European leaders have made the same mistake by shaping a status quo-oriented European Commission. Some even want to double down, using the excuse of competitiveness to follow the advice of the Draghi report. The latter barely disguises its interventionism with mild debureaucratization advice, prioritizing the issuance of a huge volume of debt on a European scale: five times that of the ineffable Next Generation EU plan, whose funds we have yet to spend but will soon begin to repay. In addition to jeopardizing the solidity of the euro, its Keynesian delirium would mortgage young Europeans for life, only for our rulers to squander these resources on their pet projects: 60% on the environment, 33.3% on innovation and digitalization, and the remaining 6.7% on defense.
In the coming months, Europe’s leaders have the opportunity to make amends, but they will not do so unless forced by an electoral disaster. In any case, it may only be a matter of time, as the current consensus has reached an impasse. In addition to a double fiscal and regulatory hell, this consensus includes policies on energy, the environment, and immigration that are proving to be minority options as their costs become apparent, something that happens by the mere passage of time, by crises such as the invasion of Ukraine, or by the disruption of new players such as Musk or Trump. In the absence of a substantial change of course—which can currently only be observed in some Scandinavian social democratic parties—this process of disillusionment ensures the loss of credibility of the current establishment and heralds its disappearance as alternative political forces grow. Our future is thus in the hands of how these new parties mature, just as the fate of the United States today depends on whether or not Trump remains the inexperienced politician he was in 2016.
This situation will eventually affect us in Spain, and if we continue to navel-gaze, it will happen passively, by surprise, and in the worst way. Just this week, many media rushed to disavow Trump for including Spain among the BRICS—Brazil, Russia, India, China, South Africa—countries with emerging economies and policies that are not aligned with the West. Whether Trump’s statement was a slip of the tongue or a hint, including Spain in this group could even be optimistic, since our government gets along better with the dictatorships of Cuba, Nicaragua and Venezuela.
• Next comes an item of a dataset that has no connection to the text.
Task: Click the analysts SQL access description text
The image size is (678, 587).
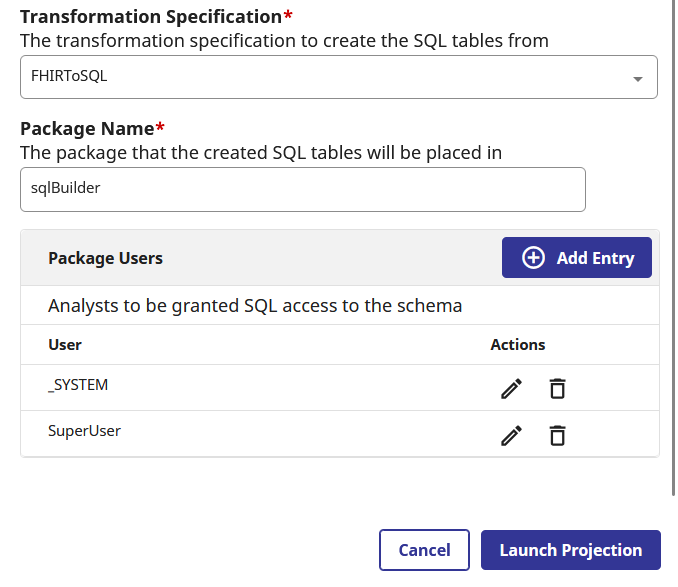Action: [255, 306]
It does so in its foreign policy, when it maintains extreme rhetoric and positions that are neither explained nor justified on their merits, arousing suspicions of all kinds; but also in its economic policy, because it spends far beyond our means, thanks to the ECB’s support of our debt; and above all at the institutional level, because it has demolished the separation of powers. Not only does it make pacts with Spain’s internal and external enemies to stay in power, but it also indebts citizens to control and ruin strategic companies such as Indra and Telefónica; and it multiplies spending on propaganda to strengthen its control over public opinion. It even intends to grant itself a preventive pardon and to appoint up to 25% of the judges without opposition, in order to make them more obedient to power.
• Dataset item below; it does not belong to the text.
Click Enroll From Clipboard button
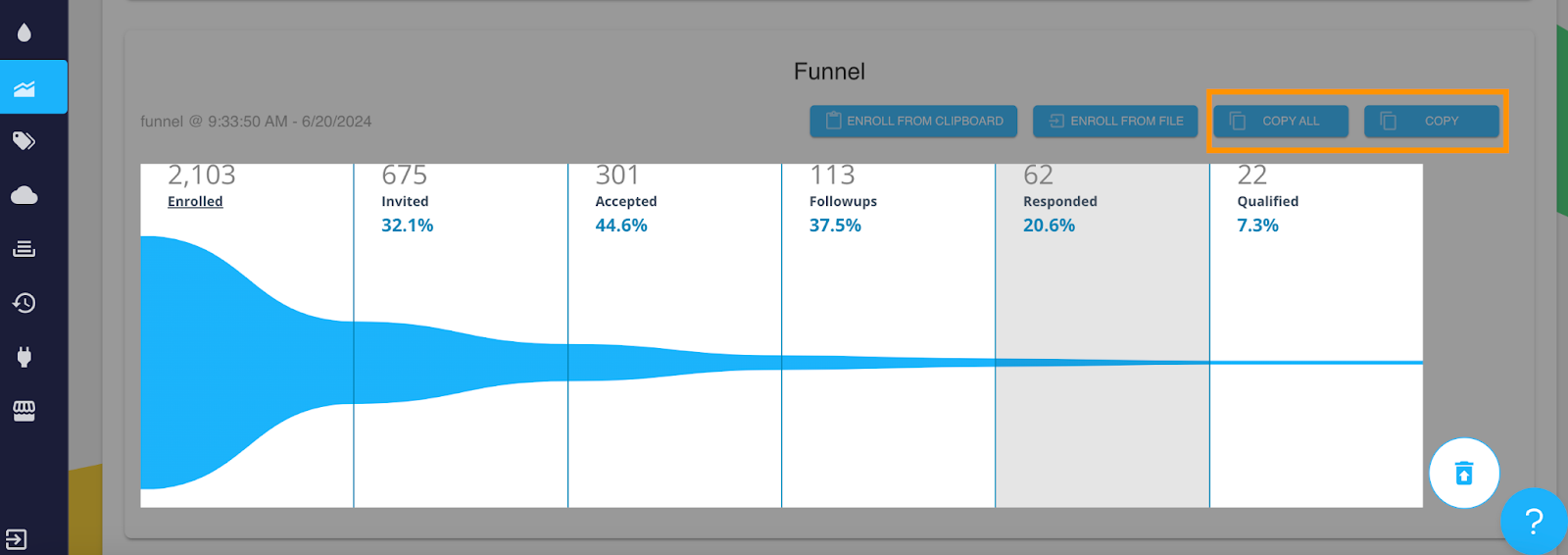 pyautogui.click(x=913, y=121)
The Spanish right should learn how to influence Europe, because it is the toxic European consensus that has allowed Pedro Sánchez to stay in power after the massive purchase of votes through public spending. Spending that he has only been able to finance thanks to the mutualization of debt at the European level, both explicitly, through the EU’s Next Generation program, and above all implicitly, through the ECB, which backs our debt and thus silences a risk of insolvency that, without this support, would have prevented us from going into debt.
Of course, if Spain’s right wants to lead in Europe, it must first lead at home. For example, just this week, while the right has maintained a comfortable silence, the center-right has shown itself willing to tolerate the government’s vote-buying, in its case by maintaining transport subsidies and continuing to increase pensions that we cannot afford. They have also criticized the government’s attack on Telefónica, but they have not committed themselves to divest when they take office. Leadership is difficult, but those who do not even try have little moral authority to complain.